To access Scaffold Tree, simply open a dataset with molecules and then select Chem | Analyze Structure | Scaffold Tree from the top menu. Once you’ve opened the tool, you can start generating your Scaffold Tree. The initial tree is automatically generated, but you also have the option to sketch the tree manually or modify the automatically generated one.

In addition, with this tool you can:

  • filter the molecules exclusively in your dataset by a particular scaffold;
  • highlight rows matching a particular scaffold;
  • save Scaffold Tree as a part of the layout, or as part of the dashboard;
  • load a previously saved tree.


Overall, Scaffold Tree is an incredibly powerful tool for anyone working in the fields of chemistry and biology. Its user-friendly interface and advanced capabilities make it a valuable addition to any researcher’s toolkit.

For further information, please follow the link.


We are excited to announce the initial release of the ADMETox plugin that predicts ADMET (absorption, distribution, metabolism, excretion, and toxicity) properties for chemical structures.

The binary files of all the models have been obtained from the publicly accessible ADMETlab repository and are open-source.

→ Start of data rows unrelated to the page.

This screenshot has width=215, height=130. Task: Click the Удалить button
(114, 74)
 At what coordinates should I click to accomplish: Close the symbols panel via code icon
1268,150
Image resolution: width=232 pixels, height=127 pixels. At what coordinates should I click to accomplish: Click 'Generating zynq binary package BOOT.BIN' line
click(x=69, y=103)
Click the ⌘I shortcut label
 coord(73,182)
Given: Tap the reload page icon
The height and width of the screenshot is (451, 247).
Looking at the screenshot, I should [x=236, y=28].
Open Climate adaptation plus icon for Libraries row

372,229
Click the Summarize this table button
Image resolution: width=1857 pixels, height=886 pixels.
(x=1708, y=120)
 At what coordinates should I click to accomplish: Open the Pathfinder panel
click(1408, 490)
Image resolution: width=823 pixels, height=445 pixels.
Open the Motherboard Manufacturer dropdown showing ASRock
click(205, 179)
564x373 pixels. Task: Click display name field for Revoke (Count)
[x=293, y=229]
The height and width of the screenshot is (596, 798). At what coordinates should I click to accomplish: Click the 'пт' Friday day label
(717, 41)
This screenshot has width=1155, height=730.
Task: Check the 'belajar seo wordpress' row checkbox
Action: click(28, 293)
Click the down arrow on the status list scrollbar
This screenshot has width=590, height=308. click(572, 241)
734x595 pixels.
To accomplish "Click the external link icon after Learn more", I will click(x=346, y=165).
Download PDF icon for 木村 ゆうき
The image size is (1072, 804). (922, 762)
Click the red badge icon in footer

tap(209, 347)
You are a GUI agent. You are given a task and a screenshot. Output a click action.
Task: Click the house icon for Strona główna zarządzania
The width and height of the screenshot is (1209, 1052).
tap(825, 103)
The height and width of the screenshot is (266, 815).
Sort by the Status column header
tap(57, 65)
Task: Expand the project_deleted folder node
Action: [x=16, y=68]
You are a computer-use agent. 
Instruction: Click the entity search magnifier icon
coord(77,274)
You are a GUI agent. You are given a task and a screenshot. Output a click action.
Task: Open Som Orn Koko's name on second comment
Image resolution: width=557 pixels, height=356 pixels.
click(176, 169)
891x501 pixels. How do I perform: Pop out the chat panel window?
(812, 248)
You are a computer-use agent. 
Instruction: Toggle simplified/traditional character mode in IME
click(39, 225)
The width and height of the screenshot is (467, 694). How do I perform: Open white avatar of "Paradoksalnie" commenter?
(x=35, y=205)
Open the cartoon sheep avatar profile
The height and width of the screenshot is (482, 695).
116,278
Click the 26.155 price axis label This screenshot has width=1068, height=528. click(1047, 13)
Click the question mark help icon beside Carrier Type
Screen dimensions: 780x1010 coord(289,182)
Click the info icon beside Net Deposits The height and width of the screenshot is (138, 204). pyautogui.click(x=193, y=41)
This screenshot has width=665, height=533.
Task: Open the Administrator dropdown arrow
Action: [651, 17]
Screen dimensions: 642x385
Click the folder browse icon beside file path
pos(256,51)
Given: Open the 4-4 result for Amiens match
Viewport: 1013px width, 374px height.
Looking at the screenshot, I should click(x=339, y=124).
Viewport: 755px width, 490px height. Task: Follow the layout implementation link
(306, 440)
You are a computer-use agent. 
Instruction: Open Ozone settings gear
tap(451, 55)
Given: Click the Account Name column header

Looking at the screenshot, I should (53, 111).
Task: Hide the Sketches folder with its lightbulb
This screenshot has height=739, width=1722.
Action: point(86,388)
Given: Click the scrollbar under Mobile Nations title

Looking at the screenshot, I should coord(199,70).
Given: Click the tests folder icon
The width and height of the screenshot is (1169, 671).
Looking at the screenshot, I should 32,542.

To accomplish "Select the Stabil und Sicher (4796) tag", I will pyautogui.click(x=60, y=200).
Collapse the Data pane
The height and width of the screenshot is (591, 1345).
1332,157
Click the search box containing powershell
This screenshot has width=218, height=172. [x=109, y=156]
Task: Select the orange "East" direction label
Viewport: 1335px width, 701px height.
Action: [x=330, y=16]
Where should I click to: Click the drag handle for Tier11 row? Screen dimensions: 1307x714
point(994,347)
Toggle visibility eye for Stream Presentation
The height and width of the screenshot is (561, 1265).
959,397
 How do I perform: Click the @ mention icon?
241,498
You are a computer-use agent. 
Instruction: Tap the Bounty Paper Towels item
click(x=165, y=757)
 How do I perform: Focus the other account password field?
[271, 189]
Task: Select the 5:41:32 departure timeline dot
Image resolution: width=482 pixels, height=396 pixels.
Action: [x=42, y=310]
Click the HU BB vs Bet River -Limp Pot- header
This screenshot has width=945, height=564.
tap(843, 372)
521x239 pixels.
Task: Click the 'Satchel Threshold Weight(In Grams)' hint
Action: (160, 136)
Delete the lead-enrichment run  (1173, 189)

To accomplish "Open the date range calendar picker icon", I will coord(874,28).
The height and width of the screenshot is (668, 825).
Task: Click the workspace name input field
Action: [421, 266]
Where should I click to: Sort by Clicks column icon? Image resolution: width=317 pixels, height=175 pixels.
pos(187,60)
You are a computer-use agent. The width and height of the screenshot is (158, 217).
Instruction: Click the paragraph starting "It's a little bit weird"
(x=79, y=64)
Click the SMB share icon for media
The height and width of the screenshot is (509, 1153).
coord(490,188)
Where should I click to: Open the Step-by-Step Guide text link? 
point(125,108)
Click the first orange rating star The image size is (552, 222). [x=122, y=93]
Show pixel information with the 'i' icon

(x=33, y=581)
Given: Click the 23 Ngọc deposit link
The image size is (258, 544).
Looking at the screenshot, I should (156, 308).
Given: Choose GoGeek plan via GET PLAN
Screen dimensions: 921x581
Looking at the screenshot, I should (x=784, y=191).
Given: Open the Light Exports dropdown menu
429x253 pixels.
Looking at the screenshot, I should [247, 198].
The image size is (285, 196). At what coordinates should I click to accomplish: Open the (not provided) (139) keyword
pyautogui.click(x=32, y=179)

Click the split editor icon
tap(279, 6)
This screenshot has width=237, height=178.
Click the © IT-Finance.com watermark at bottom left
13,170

With ADMETox, you can easily:

  • obtain predictions for either a single structure and for the entire column;
  • get a well-designed and easily navigable forms for every structure in your dataset;
  • get a deeper understanding of what each of values mean with the help of our tooltips and color coding tools.

To evaluate predictions for a single molecule, click on it and expand the ADME/Tox pane in the Context Panel.


To calculate properties for the entire column, go to the top menu and select Chem | ADME/Tox | Calculations. The corresponding predictions will be added to the table as numerical columns, so you can visualize or filter them using the built-in tools.


To see detailed information on a structure in a well-formed and color-coded form, select Chem | ADME/Tox | Add form… from the top menu. The form gets updated as you move between rows.


With ADMETox, we believe that evaluating molecule properties has never been easier or more accessible. We hope this package will assist in advancing drug development and research efforts!